◆ How to complete this task:
Continue the passage below on the species history of the genus Paralicella, picking up after its final sentence.

A second species, Paralicella fusiformis (Birstein and Vinogradov, 1955), was described based on an ovigerous female of 17 mm length collected in a catch from 0 to 5500 m from the Kuril-Kamchatka Trench in the Pacific Ocean (Birstein and Vinogradov, 1955). The species was originally placed in the genus Eurythenes. A third species, Paralicella microps (Birstein and Vinogradov, 1958), was added, again in the genus Eurythenes (Birstein and Vinogradov, 1958). In 1960, a fourth species Paralicella similis Birstein and Vinogradov, 1960, was described, and the authors, recognizing Chevreux’s earlier work, transferred their species to the genus Paralicella, and incorrectly synonymized the species P. fusiformis with P. tenuipes (Birstein and Vinogradov, 1960). The authors noted the lack of eyes in their specimens of P. fusiformis and the presence of them in Chevreux’s P. tenuipes (but see note page 12 regarding presence/absence of eyes in preserved material). The authors also indicated the similarity between the beveled basis of the pereopod 7 of their species P. microps, and that of P. tenuipes.

In 1976, Shulenberger and Barnard described the new species Paralicella caperesca, from a collection of 220 specimens taken in a trap set north of Oahu, Hawaii, at 5720 m. Barnard and Shulenberger (1976) discussed the genus Paralicella, designating a lectotype specimen for the species Paralicella tenuipes, after noting that Chevreux’s original material contained specimens of both P. tenuipes and P. caperesca. They also provide a key to the genus and discuss the validity of two of Birstein and Vinogradov’s species (P. fusiformis and P. microps) indicating the possibility that these species are conspecific with P. caperesca and P. tenuipes respectively. Barnard and Ingram (1990) added the last species, Paralicella vaporalis, from the Pacific Ocean at the Hess Guyot and Jasper Seamount from 706 to 1040 m, and provided an updated key to the genus.

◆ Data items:

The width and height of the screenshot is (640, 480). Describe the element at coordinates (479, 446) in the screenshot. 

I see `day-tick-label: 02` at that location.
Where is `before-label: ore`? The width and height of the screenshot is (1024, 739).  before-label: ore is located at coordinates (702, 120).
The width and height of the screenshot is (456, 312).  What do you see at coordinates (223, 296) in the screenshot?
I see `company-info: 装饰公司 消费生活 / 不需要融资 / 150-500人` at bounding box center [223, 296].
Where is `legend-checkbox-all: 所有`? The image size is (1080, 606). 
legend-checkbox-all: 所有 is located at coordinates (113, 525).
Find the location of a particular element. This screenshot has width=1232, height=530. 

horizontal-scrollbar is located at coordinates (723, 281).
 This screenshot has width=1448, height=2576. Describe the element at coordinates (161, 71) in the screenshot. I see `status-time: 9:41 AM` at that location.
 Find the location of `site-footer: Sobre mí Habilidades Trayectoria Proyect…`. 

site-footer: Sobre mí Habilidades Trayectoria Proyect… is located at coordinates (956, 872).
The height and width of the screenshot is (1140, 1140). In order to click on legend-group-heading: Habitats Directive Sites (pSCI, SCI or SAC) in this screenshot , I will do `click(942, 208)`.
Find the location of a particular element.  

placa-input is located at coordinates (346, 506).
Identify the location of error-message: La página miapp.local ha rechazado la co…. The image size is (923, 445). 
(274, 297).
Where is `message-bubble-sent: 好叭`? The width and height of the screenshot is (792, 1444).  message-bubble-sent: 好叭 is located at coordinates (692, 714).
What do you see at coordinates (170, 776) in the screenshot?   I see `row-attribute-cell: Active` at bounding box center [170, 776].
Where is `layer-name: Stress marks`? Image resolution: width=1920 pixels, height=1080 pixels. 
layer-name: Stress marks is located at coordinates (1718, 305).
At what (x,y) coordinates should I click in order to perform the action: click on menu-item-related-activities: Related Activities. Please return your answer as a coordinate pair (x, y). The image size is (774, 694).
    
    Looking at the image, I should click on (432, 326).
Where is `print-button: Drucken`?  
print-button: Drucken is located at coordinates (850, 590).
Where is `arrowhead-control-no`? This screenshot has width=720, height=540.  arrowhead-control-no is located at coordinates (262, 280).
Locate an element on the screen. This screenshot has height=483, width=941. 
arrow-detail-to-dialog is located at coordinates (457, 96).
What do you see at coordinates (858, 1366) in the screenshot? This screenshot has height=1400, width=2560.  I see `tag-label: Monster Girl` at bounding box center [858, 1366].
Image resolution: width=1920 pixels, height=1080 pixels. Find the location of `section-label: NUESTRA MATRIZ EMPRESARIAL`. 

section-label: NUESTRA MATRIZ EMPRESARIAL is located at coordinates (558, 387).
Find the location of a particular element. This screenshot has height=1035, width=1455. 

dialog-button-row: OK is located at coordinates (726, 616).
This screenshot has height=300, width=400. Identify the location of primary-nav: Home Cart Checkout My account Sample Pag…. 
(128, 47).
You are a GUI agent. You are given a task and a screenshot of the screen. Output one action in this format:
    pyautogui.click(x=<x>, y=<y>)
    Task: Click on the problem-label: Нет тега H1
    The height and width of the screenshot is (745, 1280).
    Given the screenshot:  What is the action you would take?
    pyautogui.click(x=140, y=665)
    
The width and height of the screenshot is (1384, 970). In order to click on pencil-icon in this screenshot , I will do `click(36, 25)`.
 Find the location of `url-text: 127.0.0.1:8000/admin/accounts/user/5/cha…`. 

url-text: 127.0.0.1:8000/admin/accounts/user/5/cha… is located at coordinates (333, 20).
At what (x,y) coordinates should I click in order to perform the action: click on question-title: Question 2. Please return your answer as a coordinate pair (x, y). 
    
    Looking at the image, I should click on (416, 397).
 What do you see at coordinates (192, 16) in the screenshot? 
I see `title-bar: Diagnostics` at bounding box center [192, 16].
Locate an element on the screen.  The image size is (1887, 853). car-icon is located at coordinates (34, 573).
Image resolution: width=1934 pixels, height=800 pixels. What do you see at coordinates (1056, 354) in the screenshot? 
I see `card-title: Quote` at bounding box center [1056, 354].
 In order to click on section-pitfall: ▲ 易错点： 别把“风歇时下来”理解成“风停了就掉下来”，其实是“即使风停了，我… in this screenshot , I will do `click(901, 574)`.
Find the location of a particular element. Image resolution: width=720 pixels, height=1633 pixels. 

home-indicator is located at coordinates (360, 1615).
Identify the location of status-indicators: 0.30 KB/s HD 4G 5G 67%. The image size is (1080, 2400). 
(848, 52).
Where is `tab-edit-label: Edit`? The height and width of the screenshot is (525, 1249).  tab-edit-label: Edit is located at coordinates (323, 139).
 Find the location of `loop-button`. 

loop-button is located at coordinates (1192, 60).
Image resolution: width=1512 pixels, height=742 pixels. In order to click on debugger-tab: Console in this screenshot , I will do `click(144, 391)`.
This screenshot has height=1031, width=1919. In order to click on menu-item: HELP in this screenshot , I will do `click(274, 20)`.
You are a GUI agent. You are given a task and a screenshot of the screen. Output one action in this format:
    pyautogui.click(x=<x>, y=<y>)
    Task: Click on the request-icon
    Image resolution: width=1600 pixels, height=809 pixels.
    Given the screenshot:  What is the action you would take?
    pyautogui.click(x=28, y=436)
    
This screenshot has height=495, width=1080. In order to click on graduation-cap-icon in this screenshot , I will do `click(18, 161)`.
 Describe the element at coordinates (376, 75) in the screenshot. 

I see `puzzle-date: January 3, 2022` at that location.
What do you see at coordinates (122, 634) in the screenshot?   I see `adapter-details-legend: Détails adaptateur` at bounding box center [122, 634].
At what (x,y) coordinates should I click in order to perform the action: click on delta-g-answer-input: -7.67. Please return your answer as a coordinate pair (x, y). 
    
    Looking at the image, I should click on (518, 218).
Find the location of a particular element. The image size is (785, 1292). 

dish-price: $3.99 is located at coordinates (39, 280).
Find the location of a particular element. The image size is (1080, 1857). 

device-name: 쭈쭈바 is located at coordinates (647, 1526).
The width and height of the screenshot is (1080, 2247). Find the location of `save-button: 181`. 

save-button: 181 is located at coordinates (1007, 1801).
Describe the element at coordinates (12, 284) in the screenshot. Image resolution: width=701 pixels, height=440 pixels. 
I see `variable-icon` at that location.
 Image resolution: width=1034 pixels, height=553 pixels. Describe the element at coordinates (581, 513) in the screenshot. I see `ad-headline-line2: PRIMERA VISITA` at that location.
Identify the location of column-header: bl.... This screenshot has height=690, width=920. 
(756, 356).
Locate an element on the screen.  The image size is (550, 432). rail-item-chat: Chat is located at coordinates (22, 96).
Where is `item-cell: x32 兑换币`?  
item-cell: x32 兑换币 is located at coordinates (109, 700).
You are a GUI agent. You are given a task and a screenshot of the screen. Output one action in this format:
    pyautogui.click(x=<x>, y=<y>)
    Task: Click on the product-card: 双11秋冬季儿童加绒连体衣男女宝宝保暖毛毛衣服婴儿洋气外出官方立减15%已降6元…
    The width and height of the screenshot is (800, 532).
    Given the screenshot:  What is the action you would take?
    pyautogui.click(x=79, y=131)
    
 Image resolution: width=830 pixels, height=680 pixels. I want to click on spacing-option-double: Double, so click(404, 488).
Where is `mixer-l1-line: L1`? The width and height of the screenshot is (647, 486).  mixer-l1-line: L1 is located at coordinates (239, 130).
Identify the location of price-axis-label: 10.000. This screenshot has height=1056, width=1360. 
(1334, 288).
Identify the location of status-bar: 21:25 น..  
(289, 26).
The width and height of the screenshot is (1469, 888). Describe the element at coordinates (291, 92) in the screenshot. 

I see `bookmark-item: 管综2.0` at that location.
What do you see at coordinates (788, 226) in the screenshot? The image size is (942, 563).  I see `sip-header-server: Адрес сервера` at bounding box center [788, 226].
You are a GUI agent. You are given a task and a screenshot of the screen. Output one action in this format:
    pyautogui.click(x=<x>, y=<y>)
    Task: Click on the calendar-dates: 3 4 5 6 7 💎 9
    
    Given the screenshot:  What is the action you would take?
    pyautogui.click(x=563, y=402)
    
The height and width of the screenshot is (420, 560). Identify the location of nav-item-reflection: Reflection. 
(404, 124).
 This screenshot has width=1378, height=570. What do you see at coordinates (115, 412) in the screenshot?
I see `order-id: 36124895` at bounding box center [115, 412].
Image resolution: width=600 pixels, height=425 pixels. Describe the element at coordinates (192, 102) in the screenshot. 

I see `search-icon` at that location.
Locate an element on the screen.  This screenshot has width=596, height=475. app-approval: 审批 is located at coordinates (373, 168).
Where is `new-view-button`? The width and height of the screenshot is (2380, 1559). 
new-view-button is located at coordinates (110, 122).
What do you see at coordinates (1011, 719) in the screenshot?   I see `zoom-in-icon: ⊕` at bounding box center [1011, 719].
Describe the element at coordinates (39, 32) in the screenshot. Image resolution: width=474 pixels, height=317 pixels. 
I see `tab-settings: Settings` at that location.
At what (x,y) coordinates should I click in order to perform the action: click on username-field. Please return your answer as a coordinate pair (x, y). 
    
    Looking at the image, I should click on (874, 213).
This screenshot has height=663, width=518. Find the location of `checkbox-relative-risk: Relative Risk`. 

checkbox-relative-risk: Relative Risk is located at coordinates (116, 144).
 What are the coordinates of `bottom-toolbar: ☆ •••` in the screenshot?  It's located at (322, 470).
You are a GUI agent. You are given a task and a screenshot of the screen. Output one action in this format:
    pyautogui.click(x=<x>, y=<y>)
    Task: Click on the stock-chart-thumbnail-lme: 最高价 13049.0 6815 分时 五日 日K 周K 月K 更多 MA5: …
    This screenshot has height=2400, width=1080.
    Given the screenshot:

◆ Your response:
The separation of the six known species can be managed morphologically using a number of characters (Table 1). The presence of a small, red-brown eye and a strongly beveled basis on pereopod 7, separate P. tenuipes and P. microps from the remaining four species. These species can be separated by the arrangement of the nodular setae in the middle of the apical excavation of the inner plate of the maxilliped. This single, very minor difference was postulated to be a phenotypic anomaly by Barnard and Shulenberger (1976), and the species is in all probability a synonym of P. tenuipes. The remaining four species all lack a beveled basis on pereopod 7 and can be separated into two groups using coxa 1, which is reduced and tapering in P. similis and P. vaporalis, and expanded and adze-shaped in P. fusiformis and P. caperesca. P. similis can be separated from P. vaporalis on the shape of coxa 1 (rounded in P. similis, triangular in P. vaporalis), and the basal articles of pereopods 5–7 (narrow in P. similis). Separation of the two remaining species P. fusiformis and P. caperesca is more difficult and relies on a number of quantitative characters which may be the result of ontogenetic variation. If they are conspecific, the name P. fusiformis would take priority over the more recently described P. caperesca.

Barnard and Shulenberger (1976) studied both Pacific and Atlantic specimens of P. caperesca and noted that there were indeed some minor morphological differences, e.g., in the basal articles of the antenna 2 flagellum, the right lacinia mobilis, spination of the palp of maxilla 1, and cuticular spines and setules. Minor differences in the slope on the ventral margin of the basis of pereopod 7 were also noted, but these variations were common to specimens from both Atlantic and Pacific collections.

No further detailed morphological studies on the genus have been undertaken and there have been no further records of the any of the other four Paralicella species in literature since their original descriptions. It is now apparent from the recent molecular studies (Ritchie et al., 2015; Bribiesca-Contreras et al., 2021; Mohrbeck et al., 2021) that there are likely to be more species residing in the P. caperesca complex. Determining the true P. caperesca and P. fusiformis (if these do indeed represent valid separate species), and clarifying the morphological characters that separate the molecularly defined species will require very detailed study of specimens of a variety of sizes and sexes from each of the clearly defined MOTUs.

Owing to the availability of extensive published molecular data and new material of Paralicella tenuipes and P. caperesca from the Atlantic, Pacific and Indian Oceans we provide a synthesis of the knowledge of the two species. We investigate the hypothesis that these two apparently widely distributed deep-sea species are actually complexes of molecularly uniform and geographically and/or bathymetrically restricted taxa, and provide an analysis of the phylogenetic relationships and historical evolution of the genus.

Materials and Methods

Data Assembly

In the present study, the datasets of two mitochondrial (cytochrome c oxidase subunit I [COI] and 16S rRNA) as well as one nuclear (28S rRNA) marker were analyzed. The material was obtained from published articles available by March 2021 (Ritchie et al., 2015; Jażdżewska and Mamos, 2019; Iguchi et al., 2020; Mohrbeck et al., 2021; Weston et al., 2021) supplemented by newly produced sequences. Figure 1 summarizes all datasets that have been used in this study, and information on new material collection, DNA extraction, amplification and sequencing is presented below.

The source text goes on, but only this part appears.